**STATED EXERCISE**
Copy the records starting at the line that has "spout reach dimension" and ending after the line that has "click(411, 296)", requests included. Multiply each click coordinate in the answers by 1.9 and round to whole numbers, with halves rounded up. Keep every number in the requests unchanged, and give only those lines.

**THE INPUT**

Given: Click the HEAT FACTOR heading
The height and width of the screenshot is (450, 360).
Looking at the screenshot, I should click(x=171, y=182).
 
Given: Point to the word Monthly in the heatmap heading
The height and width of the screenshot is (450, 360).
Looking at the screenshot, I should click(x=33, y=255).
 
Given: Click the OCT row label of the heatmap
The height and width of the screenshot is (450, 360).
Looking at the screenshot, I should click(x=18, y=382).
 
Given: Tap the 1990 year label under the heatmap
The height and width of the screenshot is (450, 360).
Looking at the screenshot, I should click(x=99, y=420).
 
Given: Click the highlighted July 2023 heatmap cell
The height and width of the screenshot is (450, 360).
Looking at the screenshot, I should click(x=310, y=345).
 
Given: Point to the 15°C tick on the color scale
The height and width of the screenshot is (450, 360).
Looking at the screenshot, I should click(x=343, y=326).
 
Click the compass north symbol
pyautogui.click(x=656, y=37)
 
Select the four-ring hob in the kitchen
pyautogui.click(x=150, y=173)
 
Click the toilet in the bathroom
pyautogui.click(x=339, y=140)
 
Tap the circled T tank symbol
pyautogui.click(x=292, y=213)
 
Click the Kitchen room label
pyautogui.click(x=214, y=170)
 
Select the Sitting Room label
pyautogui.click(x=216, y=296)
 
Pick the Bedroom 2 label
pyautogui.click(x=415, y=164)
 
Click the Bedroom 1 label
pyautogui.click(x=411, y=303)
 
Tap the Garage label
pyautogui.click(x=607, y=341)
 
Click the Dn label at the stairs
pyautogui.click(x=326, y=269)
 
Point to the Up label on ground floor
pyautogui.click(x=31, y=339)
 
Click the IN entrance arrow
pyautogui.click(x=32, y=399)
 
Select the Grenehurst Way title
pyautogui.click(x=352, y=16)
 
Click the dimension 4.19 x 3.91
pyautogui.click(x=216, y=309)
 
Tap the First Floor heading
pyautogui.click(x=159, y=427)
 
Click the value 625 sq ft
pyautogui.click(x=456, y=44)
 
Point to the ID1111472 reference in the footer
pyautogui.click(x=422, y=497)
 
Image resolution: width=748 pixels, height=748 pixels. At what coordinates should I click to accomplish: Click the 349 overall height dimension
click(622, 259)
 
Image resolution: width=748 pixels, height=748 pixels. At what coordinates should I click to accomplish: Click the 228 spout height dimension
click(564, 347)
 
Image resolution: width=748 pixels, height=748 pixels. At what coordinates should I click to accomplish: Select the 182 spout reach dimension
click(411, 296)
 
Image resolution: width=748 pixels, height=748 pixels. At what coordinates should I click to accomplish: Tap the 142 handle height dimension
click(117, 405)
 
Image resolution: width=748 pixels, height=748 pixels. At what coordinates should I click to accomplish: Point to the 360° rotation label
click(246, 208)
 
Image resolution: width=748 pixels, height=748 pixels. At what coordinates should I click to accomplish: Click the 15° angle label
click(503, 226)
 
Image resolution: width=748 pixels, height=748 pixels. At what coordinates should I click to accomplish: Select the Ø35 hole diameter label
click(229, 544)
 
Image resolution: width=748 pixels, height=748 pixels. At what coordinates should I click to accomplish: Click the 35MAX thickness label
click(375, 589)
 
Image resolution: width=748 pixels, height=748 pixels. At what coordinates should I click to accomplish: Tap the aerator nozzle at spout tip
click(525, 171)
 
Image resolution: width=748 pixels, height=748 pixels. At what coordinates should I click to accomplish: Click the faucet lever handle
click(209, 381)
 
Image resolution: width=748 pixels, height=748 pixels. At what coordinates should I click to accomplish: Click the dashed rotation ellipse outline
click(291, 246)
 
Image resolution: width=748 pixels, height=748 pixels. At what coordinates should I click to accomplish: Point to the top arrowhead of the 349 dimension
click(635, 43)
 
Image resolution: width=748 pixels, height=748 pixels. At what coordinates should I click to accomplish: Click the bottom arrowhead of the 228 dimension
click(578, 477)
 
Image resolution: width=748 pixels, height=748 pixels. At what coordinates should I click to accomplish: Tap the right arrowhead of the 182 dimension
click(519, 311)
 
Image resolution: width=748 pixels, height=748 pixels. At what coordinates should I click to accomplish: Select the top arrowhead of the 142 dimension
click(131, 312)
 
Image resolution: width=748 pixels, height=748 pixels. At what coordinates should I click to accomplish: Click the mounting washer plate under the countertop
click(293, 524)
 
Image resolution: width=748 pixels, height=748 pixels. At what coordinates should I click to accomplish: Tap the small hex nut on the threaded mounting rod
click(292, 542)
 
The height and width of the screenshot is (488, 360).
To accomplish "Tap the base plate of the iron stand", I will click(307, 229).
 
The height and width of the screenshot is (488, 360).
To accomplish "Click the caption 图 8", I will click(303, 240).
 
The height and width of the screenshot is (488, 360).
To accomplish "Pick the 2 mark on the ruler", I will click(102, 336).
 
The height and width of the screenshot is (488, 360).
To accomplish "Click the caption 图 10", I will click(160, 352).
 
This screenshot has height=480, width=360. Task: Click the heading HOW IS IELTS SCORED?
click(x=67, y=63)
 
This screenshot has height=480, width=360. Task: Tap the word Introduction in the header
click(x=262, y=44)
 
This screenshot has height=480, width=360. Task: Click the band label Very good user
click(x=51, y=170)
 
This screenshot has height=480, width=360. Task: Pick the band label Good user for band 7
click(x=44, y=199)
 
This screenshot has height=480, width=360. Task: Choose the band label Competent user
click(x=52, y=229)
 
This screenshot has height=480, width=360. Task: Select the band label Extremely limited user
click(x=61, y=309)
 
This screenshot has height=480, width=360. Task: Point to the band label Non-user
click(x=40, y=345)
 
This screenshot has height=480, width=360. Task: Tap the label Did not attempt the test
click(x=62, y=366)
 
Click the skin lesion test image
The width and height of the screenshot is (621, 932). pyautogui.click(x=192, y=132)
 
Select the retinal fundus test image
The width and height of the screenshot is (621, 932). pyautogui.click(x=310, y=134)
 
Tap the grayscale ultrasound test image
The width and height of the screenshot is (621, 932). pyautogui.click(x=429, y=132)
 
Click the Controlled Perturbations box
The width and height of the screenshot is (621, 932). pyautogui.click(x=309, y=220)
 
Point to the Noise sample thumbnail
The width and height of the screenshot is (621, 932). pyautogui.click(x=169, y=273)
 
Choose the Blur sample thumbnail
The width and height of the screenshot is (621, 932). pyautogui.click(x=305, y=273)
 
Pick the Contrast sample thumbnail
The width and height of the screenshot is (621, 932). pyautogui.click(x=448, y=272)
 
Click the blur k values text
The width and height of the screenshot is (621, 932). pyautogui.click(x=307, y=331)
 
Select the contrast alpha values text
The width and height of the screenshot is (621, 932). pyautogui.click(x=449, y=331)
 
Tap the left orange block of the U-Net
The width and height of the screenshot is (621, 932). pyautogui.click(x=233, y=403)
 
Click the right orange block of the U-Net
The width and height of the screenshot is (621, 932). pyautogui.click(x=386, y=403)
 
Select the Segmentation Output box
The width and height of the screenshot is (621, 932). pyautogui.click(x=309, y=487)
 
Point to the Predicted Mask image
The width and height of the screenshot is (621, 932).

**CORRECT RESULT**
Image resolution: width=748 pixels, height=748 pixels. At what coordinates should I click to accomplish: Select the 182 spout reach dimension
click(781, 562)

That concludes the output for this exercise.